---------- Material provided

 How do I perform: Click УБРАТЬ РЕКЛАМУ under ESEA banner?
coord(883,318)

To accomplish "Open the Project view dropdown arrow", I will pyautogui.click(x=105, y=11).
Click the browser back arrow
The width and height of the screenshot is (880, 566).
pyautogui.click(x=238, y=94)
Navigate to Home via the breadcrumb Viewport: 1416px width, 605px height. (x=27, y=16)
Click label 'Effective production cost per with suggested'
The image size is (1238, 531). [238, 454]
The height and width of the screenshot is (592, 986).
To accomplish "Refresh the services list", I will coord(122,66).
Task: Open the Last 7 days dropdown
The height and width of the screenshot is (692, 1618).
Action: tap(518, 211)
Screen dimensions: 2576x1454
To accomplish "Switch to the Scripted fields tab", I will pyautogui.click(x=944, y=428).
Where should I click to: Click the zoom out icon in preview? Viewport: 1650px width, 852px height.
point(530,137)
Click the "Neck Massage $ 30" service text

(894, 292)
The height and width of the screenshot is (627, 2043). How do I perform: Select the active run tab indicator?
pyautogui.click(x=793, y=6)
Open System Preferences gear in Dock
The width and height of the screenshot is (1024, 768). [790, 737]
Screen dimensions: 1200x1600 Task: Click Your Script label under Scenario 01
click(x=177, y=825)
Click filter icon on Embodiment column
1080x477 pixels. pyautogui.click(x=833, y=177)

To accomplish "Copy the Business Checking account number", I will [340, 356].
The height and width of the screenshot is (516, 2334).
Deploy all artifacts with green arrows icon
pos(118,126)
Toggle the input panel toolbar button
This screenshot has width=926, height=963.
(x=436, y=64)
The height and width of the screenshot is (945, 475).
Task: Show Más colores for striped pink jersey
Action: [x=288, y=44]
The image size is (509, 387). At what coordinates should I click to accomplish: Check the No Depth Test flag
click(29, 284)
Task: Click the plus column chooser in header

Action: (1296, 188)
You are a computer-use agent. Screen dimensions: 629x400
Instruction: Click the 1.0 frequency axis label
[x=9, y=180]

--------------------

=== Problem details ===
Give again, exactly, every line from the one holding "The height and width of the screenshot is (592, 986)." to the last line of the data.

=== Answer space ===
The height and width of the screenshot is (592, 986).
To accomplish "Refresh the services list", I will coord(122,66).
Task: Open the Last 7 days dropdown
The height and width of the screenshot is (692, 1618).
Action: tap(518, 211)
Screen dimensions: 2576x1454
To accomplish "Switch to the Scripted fields tab", I will pyautogui.click(x=944, y=428).
Where should I click to: Click the zoom out icon in preview? Viewport: 1650px width, 852px height.
point(530,137)
Click the "Neck Massage $ 30" service text

(894, 292)
The height and width of the screenshot is (627, 2043). How do I perform: Select the active run tab indicator?
pyautogui.click(x=793, y=6)
Open System Preferences gear in Dock
The width and height of the screenshot is (1024, 768). [790, 737]
Screen dimensions: 1200x1600 Task: Click Your Script label under Scenario 01
click(x=177, y=825)
Click filter icon on Embodiment column
1080x477 pixels. pyautogui.click(x=833, y=177)

To accomplish "Copy the Business Checking account number", I will [340, 356].
The height and width of the screenshot is (516, 2334).
Deploy all artifacts with green arrows icon
pos(118,126)
Toggle the input panel toolbar button
This screenshot has width=926, height=963.
(x=436, y=64)
The height and width of the screenshot is (945, 475).
Task: Show Más colores for striped pink jersey
Action: [x=288, y=44]
The image size is (509, 387). At what coordinates should I click to accomplish: Check the No Depth Test flag
click(29, 284)
Task: Click the plus column chooser in header

Action: (1296, 188)
You are a computer-use agent. Screen dimensions: 629x400
Instruction: Click the 1.0 frequency axis label
[x=9, y=180]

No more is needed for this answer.